As were in the middle of the two major Party National Conventions, this seems to be a valid topic of conversation. Over the past several months, while watching the 2020 Presidential Pageant evolve in the “World of COVID-19”, I’ve been involved in multiple discussions concerning the number of US Citizens who supported “none of the above” and the number of “did not vote” people in the 2016 Presidential Election. To me, this raises the question, “should we even have Presidential Elections?” Now, before you start to get all “sideways” about this, you must understand that there is no Constitutional requirement that there needs to be a “popular vote” election for the Office of President. How many of you even know this little Constitutional “nugget”.
This is a very teachable moment. Let’s look at what the United States Constitution says about this. – “[Article XII] (Amendment 12 – Election of President- this Amendment modified/clarified Article II, Section 3)-
The Electors shall meet in their respective states, and vote by ballot for President and Vice-President, one of whom, at least, shall not be an inhabitant of the same state with themselves; they shall name in their ballots the person voted for as President, and in distinct ballots the person voted for as Vice-President, and they shall make distinct lists of all persons voted for as President, and of all persons voted for as Vice-President, and of the number of votes for each, which lists they shall sign and certify, and transmit sealed to the seat of the government of the United States, directed to the President of the Senate;—The President of the Senate shall, in the presence of the Senate and House of Representatives, open all the certificates and the votes shall then be counted;—The person having the greatest number of votes for President, shall be the President, if such number be a majority of the whole number of Electors appointed; and if no person have such majority, then from the persons having the highest numbers not exceeding three on the list of those voted for as President, the House of Representatives shall choose immediately, by ballot, the President. But in choosing the President, the votes shall be taken by states, the representation from each state having one vote; a quorum for this purpose shall consist of a member or members from two-thirds of the states, and a majority of all the states shall be necessary to a choice. And if the House of Representatives shall not choose a President whenever the right of choice shall devolve upon them, before the fourth day of March next following, then the Vice-President shall act as President, as in the case of the death or other constitutional disability of the President. The person having the greatest number of votes as Vice-President, shall be the Vice-President, if such number be a majority of the whole number of Electors appointed, and if no person have a majority, then from the two highest numbers on the list, the Senate shall choose the Vice-President; a quorum for the purpose shall consist of two-thirds of the whole number of Senators, and a majority of the whole number shall be necessary to a choice. But no person constitutionally ineligible to the office of President shall be eligible to that of Vice-President of the United States.” (End of Amendment)
Do you see anything about “The people shall elect…”? Nope. Well, why not? Because in their strong belief in the fallacy of a Democracy, our Founders were dedicated to the establishment of this Nation as a Constitutional Republic. In the original form of the Constitution, there is only ONE Office in the Country that requires popular election, the US House of Representatives. In our infinite stupidity we allowed that to be changed by the 17th Amendment that made it that the US Senators would be elected by the people. (We also believe that US Senators should return to being appointed by their respective State Legislatures.)
But there is nothing about “voting” for President. Did you realize that in 1824, 6 of the 24 States at the time still had no election for President. Actually, it was 1924 before a large majority of States held popular elections for President to choose the Electors who supported particular candidates for the Office of President, and was the first time the “national popular vote” was even tallied. Why do you think that started? I can only guess it was because the plan, post Woodrow Wilson and the 17th Amendment, was to move the Country more toward a Democracy than for it to continue to operate as a Constitutional Republic as designed.
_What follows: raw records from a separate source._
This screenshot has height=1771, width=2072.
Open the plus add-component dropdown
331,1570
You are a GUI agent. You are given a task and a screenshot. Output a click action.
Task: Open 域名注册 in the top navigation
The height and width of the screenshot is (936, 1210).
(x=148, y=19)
The reason we now have a “popular vote” to determine who the Electors support from each State is because of State Legislation, not because of any Federal action.
So, what’s the down-side of not having a Presidential Election? I can’t say I really see one. We would have to live without the theater that the Presidential Pageant currently provides. The upside? It would make our idea of a Constitutional Republic much more actionable. It would return the importance to our State Legislature elections that they should have held all along. It would virtually eliminate wasting millions, and soon to be billions, of dollars from being wasted on the now nearly two-year long, distractive and destructive campaigns. It would cause there to be a focus on the applicants’ ACTUAL skills, not their rhetoric, OR their Political Party. I see a real possible “win-win” situation.
I think it may be something that’s time has come again. What say you?
God Bless America! And America, please Bless God again!!